Bitcoin: el nuevo desafío del sistema financiero y los Estados nacionales

En los últimos días, hemos visto con más frecuencia en los diarios noticias referidas al fenómeno Bitcoin. La razón de ello radica en que este nuevo sistema monetario ha tenido un aumento del 70% de su valor en una semana, y más del 10000% desde su creación.

 


Bitcoin es una criptomoneda o criptodivisa (medio digital de intercambio) por la cual se pueden realizar transacciones electrónicas por bienes y servicios, transferencias en concepto de remesa a otro país o simplemente poseerla como reserva de valor. Fue creada en 2009 al calor de la crisis financiera internacional por Satoshi Nakamoto.


Apenas surgió esta moneda digital tenía un valor menor a un centavo de dólar. Al mismo tiempo que Comisión Nacional de Valores de la República Argentina (CNV) recomendaba no invertir en éstas ya que son “inversiones especulativas de alto riesgo”, llegando a cotizar casi U$S 17.000. 10 horas más tarde terminaron por desplomarse perdiendo una quinta parte de su valor. Véase aquí la volatilidad y la incertidumbre que genera esta criptomoneda.


La distinción principal entre las criptomonedas y otras formas de pagos digitales es su realización entre “iguales”, es decir, entre individuos sin intermediación alguna como Estados, sus gobiernos y Bancos. Los inversores encuentran una mayor conveniencia especulativa en este negocio por la reducción de costos de transferencia y transacción y por las bajas tasas de interés que presenta. Por ejemplo, PayPal o Western Unión, empresas estadounidenses especializadas en giros de dinero, exigen una tasa promedio del 8%, mientras que la del Bitcoin es mucho menor.


Las transacciones tienen lugar por fuera de las legislaciones y regulaciones que los Estados y sus Bancos Centrales puedan determinar. Su peligrosidad radica en la posibilidad que presentan de evasión fiscal y su consecuente transferencia y fuga de capitales. Termina siendo una forma alternativa a los Bancos Centrales de emisión monetaria, recaudación fiscal y control de divisas, políticas fundamentales para la soberanía de un país.


El anonimato propio de este medio de pago no obliga a ninguna de las partes del intercambio a acreditar identidad ni a declarar sobre el origen o el destino del capital. Negocios ilegales como el tráfico de drogas, de armas o de cualquier otra índole han encontrado aquí la cueva perfecta para sus delitos. El efecto que este dinero virtual está generando puede correr de la escena a los paraísos fiscales, debido a que la difusión de las filtraciones de Wikileaks ha desilusionado a quienes confiaban en su privacidad.
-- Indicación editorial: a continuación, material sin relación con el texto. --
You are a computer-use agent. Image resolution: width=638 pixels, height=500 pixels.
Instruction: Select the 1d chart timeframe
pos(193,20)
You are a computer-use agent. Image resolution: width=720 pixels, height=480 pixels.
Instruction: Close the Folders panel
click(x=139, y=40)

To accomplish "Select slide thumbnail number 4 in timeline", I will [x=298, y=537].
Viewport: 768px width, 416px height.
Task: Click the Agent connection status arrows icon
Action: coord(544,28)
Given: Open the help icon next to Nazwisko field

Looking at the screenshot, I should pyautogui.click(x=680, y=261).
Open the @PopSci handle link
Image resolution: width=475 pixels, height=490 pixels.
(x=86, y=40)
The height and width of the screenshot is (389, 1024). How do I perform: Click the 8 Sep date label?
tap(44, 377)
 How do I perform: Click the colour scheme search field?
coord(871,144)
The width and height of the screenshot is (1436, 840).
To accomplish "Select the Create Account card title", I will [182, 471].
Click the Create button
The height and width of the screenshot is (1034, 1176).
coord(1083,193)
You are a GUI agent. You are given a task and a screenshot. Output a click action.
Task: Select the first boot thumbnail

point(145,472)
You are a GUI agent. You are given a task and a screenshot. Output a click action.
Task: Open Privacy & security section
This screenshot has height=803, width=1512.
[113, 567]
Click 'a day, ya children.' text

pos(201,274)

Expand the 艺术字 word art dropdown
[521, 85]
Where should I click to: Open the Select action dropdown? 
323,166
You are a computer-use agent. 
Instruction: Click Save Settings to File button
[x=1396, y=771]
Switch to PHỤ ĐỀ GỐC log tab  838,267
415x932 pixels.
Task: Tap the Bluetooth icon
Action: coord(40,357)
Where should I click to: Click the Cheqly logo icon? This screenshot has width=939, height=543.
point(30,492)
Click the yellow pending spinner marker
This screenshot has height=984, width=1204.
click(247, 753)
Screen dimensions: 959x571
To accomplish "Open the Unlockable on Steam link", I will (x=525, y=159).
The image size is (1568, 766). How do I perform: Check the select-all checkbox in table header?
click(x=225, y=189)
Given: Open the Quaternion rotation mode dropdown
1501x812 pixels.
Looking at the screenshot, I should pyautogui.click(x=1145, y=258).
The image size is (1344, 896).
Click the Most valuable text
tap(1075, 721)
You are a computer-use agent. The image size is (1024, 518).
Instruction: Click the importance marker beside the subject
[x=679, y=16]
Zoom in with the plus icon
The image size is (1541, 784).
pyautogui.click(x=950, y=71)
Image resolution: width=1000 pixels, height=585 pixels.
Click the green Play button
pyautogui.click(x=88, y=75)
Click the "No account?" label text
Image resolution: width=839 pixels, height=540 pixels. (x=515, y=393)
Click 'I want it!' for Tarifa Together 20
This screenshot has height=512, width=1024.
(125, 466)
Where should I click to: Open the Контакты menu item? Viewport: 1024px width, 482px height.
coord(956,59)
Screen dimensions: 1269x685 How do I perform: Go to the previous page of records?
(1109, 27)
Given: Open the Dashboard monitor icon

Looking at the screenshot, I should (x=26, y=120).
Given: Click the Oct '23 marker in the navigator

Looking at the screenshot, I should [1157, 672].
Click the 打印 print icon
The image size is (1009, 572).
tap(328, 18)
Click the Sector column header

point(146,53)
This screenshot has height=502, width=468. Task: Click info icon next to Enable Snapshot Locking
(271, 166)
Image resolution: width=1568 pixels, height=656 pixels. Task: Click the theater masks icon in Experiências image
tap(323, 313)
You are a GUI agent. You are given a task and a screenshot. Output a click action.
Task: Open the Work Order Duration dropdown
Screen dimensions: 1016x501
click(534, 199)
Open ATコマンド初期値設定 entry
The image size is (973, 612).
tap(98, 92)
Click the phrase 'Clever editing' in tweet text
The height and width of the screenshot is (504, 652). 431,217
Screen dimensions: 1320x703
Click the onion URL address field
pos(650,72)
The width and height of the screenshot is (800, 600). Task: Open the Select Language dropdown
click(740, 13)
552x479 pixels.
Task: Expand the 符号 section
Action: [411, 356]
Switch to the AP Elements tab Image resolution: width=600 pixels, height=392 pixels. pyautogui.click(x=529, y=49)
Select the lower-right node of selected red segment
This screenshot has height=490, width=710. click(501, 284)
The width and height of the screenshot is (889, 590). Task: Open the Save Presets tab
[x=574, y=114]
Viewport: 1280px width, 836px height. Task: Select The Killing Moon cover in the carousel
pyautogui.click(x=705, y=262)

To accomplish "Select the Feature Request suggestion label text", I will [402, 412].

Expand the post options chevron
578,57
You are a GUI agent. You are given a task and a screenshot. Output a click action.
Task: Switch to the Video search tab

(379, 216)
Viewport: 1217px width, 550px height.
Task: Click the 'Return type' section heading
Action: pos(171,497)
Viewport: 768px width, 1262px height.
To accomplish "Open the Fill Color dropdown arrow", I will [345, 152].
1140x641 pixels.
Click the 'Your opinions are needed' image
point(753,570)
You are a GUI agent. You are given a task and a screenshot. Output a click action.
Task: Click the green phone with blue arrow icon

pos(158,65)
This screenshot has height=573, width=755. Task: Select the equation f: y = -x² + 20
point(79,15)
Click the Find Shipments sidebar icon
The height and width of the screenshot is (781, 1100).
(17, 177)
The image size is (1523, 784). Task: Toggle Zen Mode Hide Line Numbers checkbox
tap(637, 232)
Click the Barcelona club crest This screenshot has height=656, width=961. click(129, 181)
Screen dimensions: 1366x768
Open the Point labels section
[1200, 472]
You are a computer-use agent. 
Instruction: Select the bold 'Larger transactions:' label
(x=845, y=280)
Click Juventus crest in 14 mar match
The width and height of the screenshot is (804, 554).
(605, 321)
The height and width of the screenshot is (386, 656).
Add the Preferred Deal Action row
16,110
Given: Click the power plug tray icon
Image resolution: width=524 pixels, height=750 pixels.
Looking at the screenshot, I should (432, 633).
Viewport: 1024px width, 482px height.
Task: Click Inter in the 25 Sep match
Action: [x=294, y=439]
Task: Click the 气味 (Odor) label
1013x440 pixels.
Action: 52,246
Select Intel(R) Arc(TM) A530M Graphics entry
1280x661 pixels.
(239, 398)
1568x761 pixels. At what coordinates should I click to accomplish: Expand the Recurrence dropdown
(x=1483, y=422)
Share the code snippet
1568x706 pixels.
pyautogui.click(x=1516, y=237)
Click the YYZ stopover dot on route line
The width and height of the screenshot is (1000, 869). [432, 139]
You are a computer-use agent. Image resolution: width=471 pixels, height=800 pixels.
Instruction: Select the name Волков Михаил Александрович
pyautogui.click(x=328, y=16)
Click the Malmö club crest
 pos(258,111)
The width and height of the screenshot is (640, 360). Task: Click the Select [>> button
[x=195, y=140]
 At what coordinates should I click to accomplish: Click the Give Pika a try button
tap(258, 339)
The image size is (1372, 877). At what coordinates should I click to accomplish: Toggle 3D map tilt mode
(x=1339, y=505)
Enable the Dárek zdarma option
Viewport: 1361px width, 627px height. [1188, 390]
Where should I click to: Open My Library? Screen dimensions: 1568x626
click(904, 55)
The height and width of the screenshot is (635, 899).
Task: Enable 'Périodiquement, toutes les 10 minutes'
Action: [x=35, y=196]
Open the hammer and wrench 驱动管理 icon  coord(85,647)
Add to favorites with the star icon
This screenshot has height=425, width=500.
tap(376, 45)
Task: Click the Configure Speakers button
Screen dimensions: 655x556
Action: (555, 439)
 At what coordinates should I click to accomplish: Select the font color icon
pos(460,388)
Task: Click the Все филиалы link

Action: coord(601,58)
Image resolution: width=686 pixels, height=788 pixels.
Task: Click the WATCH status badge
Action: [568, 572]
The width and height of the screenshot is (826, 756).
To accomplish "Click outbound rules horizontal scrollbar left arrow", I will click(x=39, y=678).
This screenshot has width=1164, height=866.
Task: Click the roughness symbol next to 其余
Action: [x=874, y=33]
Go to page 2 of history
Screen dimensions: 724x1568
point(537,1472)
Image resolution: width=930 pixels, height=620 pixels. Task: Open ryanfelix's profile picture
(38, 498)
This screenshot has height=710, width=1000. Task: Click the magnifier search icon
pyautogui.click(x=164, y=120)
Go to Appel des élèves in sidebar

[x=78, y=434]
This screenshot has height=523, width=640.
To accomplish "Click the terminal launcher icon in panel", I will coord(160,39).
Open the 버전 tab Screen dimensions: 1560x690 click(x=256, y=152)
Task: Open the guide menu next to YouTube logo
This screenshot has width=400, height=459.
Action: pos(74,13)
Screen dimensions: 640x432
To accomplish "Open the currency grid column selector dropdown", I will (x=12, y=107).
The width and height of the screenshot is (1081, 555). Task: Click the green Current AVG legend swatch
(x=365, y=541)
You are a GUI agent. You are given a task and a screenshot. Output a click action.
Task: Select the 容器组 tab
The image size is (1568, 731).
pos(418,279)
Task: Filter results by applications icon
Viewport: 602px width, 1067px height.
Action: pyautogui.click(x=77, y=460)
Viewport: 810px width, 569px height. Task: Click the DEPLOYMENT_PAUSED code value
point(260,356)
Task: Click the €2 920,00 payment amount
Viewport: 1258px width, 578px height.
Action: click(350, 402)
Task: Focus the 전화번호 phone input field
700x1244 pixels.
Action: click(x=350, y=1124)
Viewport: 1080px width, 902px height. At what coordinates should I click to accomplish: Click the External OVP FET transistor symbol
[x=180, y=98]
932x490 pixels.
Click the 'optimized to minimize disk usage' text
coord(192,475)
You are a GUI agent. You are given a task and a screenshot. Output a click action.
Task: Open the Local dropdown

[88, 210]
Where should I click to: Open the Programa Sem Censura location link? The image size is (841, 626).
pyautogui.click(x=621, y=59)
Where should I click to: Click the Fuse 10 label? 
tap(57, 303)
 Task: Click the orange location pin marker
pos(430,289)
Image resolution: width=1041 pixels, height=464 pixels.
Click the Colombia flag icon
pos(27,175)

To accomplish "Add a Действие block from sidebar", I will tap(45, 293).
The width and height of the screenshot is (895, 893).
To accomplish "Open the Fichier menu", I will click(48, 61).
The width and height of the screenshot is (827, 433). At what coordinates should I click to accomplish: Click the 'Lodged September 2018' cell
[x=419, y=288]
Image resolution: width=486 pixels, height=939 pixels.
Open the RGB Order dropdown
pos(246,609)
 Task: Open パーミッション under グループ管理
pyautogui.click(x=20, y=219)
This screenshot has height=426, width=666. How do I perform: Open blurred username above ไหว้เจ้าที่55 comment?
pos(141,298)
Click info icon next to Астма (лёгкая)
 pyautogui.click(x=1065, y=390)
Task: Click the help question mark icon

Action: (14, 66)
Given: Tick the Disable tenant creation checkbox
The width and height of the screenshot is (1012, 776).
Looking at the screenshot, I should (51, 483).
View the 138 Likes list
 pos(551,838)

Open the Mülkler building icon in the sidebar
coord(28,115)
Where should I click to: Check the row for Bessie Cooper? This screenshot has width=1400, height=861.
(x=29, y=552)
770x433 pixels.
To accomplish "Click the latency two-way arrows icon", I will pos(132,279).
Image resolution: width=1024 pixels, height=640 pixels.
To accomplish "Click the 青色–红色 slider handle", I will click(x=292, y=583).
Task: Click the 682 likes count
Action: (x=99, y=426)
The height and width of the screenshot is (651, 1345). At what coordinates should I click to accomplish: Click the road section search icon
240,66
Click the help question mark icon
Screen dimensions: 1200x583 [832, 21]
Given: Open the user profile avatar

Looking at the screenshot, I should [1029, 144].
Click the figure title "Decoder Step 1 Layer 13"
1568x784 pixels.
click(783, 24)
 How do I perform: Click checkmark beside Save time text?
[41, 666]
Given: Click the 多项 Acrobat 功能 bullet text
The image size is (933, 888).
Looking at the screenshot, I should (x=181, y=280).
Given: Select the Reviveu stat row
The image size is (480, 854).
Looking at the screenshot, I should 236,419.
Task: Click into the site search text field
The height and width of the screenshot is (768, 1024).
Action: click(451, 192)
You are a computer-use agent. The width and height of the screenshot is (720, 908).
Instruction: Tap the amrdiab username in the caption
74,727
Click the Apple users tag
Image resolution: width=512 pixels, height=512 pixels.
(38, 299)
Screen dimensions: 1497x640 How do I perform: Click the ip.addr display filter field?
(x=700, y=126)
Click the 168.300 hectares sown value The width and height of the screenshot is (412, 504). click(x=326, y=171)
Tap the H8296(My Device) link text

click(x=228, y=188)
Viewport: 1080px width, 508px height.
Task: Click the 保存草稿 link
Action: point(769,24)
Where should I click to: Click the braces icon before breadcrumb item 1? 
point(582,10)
El negocio del Bitcoin es descentralizado; sus defensores librecambistas hacen hincapié en el carácter democrático que parece presentar mediante sus igualitarias posibilidades de inversión. Como habíamos descripto, no hay gobiernos ni bancos como intermediarios, tampoco hay un respaldo de oro o dólares. La forma en que se aseguran las transacciones es a través de una red globalizada de “mineros”, quienes verifican la transparencia y seguridad de las mismas descifrando algoritmos. Una vez que se destraba y confirma el intercambio, éste debe ser votado por más del 50% de los mineros restantes repartidos por el mundo. Cuando la venta, compra o transferencia de bitcoin ha sido realizada pasa a formar parte del “libro contable”, base de datos de carácter público e inmodificable por la correlación existente entre el bloque (conjunto de datos) anterior y el posterior que forman la cadena. Los mineros que logran la confirmación de datos son retribuidos actualmente con 12.5 Bitcoins.


Nos quieren hacer creer que dicho mercado es democrático, pero muestra un nivel de concentración fenomenal. Más del 95% de los bitcoins pertenecen a tan sólo el 4% de los inversores. Para poder minar bitcoins se debe tener una capacidad informática enorme, la cual incluye hardware especializados, consumo de energía y electricidad altísimos.


El cambio de paradigma que el Bitcoin ha generado desafía al sistema financiero internacional en su forma tradicional. No sólo crea “plata a raíz de la plata” sin invertir en la producción de un país, sino que en un futuro no muy lejano reducirá drásticamente el número de empleos en general, pero particularmente en el sector financiero y en el Estado. El negocio del Bitcoin se asemeja en todos sus aspectos al de las burbujas financieras; mientras más inversores confían en él, mayor es su precio. Como la historia nos cuenta, desde el siglo XVII hasta la actualidad, las burbujas especulativas han devenido en crisis; la de los tulipanes, la Gran Depresión, la de las puntocom y la de las afamadas hipotecas suprime son registro de ello. ¿Cuándo estallara la de los Bitcoin?